Huir de mi propia boda no estaba en mis planes, pero en esas me encontraba. Mis piernas habían emprendido la marcha antes de que tomara la decisión de forma consciente. Mi hermano Luken siempre decía que era una chica impulsiva y, en estos momentos, la razón lo asistía.
Mis zapatillas repiqueteaban sobre las lozas tan esmeradamente pulidas que casi era posible ver el reflejo de mi vestido de novia en el suelo. Mis padres se habían esmerado para que el castillo estuviera al punto para deslumbrar a los invitados al casamiento; lavaron las cortinas, pulieron los pisos y mandaron a sacar brillo a las estatuas de mármol. La princesa Nadine Mondragón, hija menor de los reyes de Dranberg, iba a casarse y la ocasión merecía bombo y platillo.
En la carrera dejaba atrás vasija tras vasija repleta de tulipanes; ni siquiera el invierno le había impedido a mi madre conseguir flores frescas para adornar los pasillos. Iba a ser una boda preciosa, lástima que no pensaba presentarme.
Mi padre iba a montar en cólera en cuanto le avisaran de mi huída. Pensar en su reacción me sofocó, pero más me sofocaba la idea de pasar el resto de mi vida con el hombre con el que me estaba obligando a desposar.
Los sirvientes se abrían a mi paso al verme acercarme. Debía ser una visión muy curiosa, la princesa corriendo desesperada en su vestido de novia.
Por el rabillo del ojo me pareció ver una figura alta y fornida que me seguía a la distancia, su inconfundible cabello plateado brillaba contra los rayos del sol del atardecer que entraban por los ventanales. No es real, no existe, dije para mí misma al tiempo que apretaba el paso.
Llegué al final del pasillo en donde comenzaban las escaleras que llevaban al vestíbulo. Me quedé de pie mirando los escalones, incapaz de dar el primer paso. Los guardias que custodiaban la entrada probablemente tratarían de impedirme salir, pero eso no era lo único que me detenía. La consciencia comenzaba a morderme, me decía incesante que escapar le rompería el corazón a mis padres.
Lo que iba a hacer dejaría en ridículo el nombre de la familia real, me volvería el hazmerreír del reino. Imaginar la decepción de los reyes me aguijoneó por dentro. Aferré mi mano al barandal de la escalera, el corazón me latía desbocado, pero mis pies ya no estaban tan seguros de la marcha.

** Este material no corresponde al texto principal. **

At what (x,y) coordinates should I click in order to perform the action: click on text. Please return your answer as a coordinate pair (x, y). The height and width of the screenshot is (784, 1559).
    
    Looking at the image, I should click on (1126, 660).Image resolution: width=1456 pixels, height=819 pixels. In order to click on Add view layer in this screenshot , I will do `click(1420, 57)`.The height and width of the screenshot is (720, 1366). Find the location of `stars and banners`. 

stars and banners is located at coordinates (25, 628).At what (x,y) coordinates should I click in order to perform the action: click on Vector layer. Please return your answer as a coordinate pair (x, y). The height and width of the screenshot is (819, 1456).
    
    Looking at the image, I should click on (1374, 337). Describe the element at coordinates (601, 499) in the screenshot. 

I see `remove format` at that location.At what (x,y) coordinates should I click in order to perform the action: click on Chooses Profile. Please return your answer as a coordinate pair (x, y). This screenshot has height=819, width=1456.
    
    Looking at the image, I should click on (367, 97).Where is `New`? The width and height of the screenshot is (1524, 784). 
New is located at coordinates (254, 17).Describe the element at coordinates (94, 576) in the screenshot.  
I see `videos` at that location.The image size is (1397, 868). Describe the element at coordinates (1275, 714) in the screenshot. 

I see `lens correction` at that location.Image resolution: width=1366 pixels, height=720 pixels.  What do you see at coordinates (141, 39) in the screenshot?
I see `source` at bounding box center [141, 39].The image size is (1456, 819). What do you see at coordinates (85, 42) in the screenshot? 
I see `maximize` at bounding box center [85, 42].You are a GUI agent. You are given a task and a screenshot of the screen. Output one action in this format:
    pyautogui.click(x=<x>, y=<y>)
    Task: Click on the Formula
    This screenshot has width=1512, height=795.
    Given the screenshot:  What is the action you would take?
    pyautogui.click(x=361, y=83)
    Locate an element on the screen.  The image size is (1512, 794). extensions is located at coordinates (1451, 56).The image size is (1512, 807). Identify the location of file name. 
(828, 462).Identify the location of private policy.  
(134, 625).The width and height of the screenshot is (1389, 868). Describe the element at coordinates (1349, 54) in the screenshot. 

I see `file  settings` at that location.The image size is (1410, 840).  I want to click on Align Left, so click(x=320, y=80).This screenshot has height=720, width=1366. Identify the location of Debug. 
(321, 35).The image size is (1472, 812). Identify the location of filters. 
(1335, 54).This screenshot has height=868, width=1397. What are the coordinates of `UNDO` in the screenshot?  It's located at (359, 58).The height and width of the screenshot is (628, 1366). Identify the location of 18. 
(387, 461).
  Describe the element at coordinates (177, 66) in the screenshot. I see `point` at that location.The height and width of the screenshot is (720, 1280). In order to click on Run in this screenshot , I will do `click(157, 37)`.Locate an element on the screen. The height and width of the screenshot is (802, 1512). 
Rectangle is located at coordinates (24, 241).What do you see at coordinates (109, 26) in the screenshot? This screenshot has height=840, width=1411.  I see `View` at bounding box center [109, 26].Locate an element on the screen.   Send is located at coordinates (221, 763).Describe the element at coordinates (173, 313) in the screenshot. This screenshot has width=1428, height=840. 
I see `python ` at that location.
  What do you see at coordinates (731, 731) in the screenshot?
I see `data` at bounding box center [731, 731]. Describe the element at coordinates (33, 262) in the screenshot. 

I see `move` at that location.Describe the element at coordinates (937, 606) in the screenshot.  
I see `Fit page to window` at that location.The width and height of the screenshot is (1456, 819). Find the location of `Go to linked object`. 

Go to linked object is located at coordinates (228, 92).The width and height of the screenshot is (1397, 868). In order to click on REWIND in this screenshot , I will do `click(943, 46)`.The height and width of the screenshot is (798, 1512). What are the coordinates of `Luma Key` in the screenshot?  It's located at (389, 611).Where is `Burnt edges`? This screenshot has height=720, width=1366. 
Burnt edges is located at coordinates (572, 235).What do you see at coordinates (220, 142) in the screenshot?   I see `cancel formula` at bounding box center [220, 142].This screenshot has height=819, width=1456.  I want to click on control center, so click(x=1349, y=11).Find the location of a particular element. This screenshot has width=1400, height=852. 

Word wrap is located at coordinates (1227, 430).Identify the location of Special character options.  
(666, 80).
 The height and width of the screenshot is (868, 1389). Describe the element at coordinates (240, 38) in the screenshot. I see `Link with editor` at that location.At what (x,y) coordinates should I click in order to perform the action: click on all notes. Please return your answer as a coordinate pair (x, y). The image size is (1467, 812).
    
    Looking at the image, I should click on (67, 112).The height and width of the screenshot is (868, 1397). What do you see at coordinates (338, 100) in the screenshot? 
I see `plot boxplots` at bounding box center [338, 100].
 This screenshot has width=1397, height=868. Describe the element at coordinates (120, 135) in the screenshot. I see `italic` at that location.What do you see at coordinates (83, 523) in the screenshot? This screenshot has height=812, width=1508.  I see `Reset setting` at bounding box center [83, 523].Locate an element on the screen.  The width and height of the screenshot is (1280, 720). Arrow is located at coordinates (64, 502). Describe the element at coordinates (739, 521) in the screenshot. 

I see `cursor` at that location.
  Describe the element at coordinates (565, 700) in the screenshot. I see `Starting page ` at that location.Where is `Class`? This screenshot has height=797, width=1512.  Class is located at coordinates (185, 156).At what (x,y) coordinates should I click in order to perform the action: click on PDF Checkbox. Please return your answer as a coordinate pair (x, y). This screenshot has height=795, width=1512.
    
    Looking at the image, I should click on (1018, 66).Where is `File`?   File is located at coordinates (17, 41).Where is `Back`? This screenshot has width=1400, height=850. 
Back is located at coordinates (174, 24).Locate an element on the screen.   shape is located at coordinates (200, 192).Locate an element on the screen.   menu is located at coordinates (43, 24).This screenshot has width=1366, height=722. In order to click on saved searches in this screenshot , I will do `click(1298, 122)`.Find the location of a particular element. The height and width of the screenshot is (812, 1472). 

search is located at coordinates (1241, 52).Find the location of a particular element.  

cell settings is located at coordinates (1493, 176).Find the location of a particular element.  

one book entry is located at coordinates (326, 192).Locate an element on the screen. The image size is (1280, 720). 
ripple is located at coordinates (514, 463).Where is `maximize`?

—Manden traer a la princesa, es hora.
La voz de Luken viajó del vestíbulo a mi oídos para dejarme saber que la ceremonia estaba por comenzar.
Dubitativa, di un par de pasos hacía atrás. Necesitaba tiempo, unos minutos para acomodar mis ideas y tomar una decisión. A unos metros se encontraban las puertas del mirador del castillo; sin pensármelo, me precipité por ellas.
Dado que nos encontrábamos en la cima de una enorme montaña, el viento soplaba con fuerza, en especial hoy que era el primer día de invierno. Eso era justo lo que necesitaba: Aire, sentirme en libertad, aunque fuese una ilusión.
Como esperaba, el viento helado golpeó mi rostro en cuanto di el primer paso fuera. Algunos mechones de mi cabello se alborotaron contra mis mejillas. Mi elegante peinado de novia estaba estropeado. Poco me importó.
Hacía frío, mi vestido no era suficiente para abrigarme, pero prefería la intemperie que volver al interior para enfrentar lo que tenía que hacer. Corrí hasta dar con la baranda que me separaba del precipicio.
El sol en el horizonte me decía que el tiempo se me agotaba. Enormes lágrimas comenzaron a correr por mis mejillas, eran lágrimas de desesperación e impotencia. Podía huir y perder a mi familia para siempre o quedarme y convertirme en la esposa obediente que mi prometido quería. Cualquier elección me rompería en pedazos.
El viento sopló con más potencia, como el rugido de un león. Cerré los ojos, apretando los párpados casi con la misma fuerza con la que mi corazón deseaba que él fuera real.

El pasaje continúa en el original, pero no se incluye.